***** Data provided
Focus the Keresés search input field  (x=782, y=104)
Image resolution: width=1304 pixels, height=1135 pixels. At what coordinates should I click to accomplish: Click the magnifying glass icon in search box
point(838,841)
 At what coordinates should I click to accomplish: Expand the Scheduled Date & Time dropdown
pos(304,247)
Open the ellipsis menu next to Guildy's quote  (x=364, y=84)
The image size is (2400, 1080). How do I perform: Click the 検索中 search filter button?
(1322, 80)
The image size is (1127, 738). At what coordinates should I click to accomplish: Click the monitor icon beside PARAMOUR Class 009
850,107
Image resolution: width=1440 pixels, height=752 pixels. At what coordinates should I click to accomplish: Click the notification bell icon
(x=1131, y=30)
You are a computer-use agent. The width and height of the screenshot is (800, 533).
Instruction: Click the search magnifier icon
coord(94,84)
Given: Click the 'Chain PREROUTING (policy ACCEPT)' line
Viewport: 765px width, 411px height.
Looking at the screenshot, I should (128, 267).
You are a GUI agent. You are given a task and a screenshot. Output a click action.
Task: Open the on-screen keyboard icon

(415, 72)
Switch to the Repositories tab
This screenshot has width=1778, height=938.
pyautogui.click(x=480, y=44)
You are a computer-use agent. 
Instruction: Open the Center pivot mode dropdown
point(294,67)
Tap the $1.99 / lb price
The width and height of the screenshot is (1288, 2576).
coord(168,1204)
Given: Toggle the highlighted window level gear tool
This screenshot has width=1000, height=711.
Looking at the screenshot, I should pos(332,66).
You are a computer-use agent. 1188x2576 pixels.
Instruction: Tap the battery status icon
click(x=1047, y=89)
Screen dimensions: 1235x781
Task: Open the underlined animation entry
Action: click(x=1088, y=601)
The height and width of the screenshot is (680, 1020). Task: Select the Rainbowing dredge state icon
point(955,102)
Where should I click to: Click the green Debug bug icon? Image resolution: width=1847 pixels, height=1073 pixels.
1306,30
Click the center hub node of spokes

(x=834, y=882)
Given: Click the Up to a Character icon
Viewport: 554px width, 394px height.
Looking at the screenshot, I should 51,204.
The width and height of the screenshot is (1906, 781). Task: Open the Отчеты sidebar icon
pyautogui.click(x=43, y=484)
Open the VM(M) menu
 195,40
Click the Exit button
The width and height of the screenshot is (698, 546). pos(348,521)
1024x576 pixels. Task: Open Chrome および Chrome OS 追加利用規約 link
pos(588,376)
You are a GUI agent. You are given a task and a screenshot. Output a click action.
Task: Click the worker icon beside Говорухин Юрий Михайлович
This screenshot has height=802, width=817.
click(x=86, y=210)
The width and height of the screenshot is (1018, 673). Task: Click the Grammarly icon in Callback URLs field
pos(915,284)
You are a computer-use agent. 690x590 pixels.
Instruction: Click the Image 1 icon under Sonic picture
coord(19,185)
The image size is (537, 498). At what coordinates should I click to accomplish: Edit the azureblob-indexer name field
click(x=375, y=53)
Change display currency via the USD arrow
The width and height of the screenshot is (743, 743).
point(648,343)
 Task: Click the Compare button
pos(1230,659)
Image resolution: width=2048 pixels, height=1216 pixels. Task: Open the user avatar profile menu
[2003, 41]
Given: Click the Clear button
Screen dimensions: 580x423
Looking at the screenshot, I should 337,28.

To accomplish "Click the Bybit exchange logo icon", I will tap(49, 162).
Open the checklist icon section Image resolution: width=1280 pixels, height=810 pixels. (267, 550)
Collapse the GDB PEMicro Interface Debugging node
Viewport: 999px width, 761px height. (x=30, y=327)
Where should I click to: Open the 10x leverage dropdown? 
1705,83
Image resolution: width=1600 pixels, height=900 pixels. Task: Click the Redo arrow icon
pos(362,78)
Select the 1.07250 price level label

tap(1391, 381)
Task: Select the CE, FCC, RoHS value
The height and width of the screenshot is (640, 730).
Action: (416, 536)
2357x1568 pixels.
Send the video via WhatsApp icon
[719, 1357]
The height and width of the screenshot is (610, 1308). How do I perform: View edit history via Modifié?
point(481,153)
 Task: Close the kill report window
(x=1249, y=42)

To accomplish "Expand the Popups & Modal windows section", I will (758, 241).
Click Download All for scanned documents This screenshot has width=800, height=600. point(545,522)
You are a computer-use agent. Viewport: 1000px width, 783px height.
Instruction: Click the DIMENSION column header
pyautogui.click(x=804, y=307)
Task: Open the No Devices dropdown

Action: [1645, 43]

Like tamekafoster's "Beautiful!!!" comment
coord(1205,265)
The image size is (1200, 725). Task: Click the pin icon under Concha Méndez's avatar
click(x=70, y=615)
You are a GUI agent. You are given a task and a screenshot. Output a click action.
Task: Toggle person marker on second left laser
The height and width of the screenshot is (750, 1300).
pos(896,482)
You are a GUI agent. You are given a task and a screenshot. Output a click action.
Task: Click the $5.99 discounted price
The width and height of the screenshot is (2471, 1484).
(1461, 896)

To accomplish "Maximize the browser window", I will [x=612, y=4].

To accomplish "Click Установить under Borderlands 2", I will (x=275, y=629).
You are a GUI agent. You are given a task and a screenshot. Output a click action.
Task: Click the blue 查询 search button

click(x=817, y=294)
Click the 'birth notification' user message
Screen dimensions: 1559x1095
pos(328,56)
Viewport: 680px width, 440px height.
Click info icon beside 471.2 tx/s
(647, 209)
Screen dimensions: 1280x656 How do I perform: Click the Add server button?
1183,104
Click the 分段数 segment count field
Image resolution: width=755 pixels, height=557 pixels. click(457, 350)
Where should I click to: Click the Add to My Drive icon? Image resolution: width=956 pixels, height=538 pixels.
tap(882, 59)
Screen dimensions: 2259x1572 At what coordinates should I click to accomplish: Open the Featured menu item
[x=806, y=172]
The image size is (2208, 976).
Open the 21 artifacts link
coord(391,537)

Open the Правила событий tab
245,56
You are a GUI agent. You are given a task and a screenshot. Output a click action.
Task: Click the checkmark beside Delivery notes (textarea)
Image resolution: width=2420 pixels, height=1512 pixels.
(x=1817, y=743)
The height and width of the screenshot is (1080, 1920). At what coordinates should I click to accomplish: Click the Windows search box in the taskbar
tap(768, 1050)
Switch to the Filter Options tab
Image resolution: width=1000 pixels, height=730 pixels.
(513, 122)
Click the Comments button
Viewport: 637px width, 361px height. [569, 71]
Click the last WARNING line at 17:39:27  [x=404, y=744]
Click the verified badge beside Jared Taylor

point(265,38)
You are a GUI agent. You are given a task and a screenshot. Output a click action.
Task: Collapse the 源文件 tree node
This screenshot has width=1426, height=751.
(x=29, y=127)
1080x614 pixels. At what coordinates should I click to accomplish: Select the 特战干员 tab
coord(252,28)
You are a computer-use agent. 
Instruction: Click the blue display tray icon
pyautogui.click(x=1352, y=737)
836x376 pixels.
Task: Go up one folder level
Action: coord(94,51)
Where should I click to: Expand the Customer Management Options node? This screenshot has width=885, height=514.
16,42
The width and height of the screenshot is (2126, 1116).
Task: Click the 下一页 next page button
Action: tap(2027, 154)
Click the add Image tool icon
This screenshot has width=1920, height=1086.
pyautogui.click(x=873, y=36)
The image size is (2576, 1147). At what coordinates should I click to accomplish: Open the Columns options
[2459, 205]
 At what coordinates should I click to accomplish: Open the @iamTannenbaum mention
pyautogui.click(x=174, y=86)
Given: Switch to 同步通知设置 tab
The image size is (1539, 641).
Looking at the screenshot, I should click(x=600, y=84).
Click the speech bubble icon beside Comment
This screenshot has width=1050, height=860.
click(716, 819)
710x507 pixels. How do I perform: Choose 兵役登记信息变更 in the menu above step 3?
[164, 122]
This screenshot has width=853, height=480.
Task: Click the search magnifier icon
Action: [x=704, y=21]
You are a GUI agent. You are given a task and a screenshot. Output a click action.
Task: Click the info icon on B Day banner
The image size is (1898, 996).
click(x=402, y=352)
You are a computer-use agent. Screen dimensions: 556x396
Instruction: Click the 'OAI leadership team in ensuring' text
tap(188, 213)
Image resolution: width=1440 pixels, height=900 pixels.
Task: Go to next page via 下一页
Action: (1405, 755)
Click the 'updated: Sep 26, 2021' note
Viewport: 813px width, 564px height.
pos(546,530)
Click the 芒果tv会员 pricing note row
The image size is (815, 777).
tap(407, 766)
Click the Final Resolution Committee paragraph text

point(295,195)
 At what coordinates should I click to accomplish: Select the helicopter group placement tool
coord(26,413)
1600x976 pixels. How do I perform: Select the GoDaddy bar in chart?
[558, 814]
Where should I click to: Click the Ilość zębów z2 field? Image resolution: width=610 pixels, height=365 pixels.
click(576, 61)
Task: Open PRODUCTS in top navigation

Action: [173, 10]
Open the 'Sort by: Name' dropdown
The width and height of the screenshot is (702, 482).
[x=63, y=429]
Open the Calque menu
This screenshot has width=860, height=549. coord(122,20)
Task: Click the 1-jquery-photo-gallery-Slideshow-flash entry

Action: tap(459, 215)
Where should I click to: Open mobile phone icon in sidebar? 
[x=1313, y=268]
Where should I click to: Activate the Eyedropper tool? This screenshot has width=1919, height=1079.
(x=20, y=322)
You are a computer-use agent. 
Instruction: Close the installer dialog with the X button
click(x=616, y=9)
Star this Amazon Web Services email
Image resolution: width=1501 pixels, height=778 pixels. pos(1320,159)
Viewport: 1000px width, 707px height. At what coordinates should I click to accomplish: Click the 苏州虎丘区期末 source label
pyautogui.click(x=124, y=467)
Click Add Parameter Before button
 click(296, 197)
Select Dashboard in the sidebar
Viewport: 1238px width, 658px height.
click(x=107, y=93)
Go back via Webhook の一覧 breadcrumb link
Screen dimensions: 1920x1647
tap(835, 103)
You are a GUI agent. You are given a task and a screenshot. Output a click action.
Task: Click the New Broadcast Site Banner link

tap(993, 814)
**********
**Required task:**
Reproduce the lines of the listing verbatim, beginning with the line that contains "Where should I click to: Click the Add" and continuing through the line that contains "Action: coord(94,51)".

**Result below:**
Where should I click to: Click the Add to My Drive icon? Image resolution: width=956 pixels, height=538 pixels.
tap(882, 59)
Screen dimensions: 2259x1572 At what coordinates should I click to accomplish: Open the Featured menu item
[x=806, y=172]
The image size is (2208, 976).
Open the 21 artifacts link
coord(391,537)

Open the Правила событий tab
245,56
You are a GUI agent. You are given a task and a screenshot. Output a click action.
Task: Click the checkmark beside Delivery notes (textarea)
Image resolution: width=2420 pixels, height=1512 pixels.
(x=1817, y=743)
The height and width of the screenshot is (1080, 1920). At what coordinates should I click to accomplish: Click the Windows search box in the taskbar
tap(768, 1050)
Switch to the Filter Options tab
Image resolution: width=1000 pixels, height=730 pixels.
(513, 122)
Click the Comments button
Viewport: 637px width, 361px height. [569, 71]
Click the last WARNING line at 17:39:27  [x=404, y=744]
Click the verified badge beside Jared Taylor

point(265,38)
You are a GUI agent. You are given a task and a screenshot. Output a click action.
Task: Collapse the 源文件 tree node
This screenshot has width=1426, height=751.
(x=29, y=127)
1080x614 pixels. At what coordinates should I click to accomplish: Select the 特战干员 tab
coord(252,28)
You are a computer-use agent. 
Instruction: Click the blue display tray icon
pyautogui.click(x=1352, y=737)
836x376 pixels.
Task: Go up one folder level
Action: coord(94,51)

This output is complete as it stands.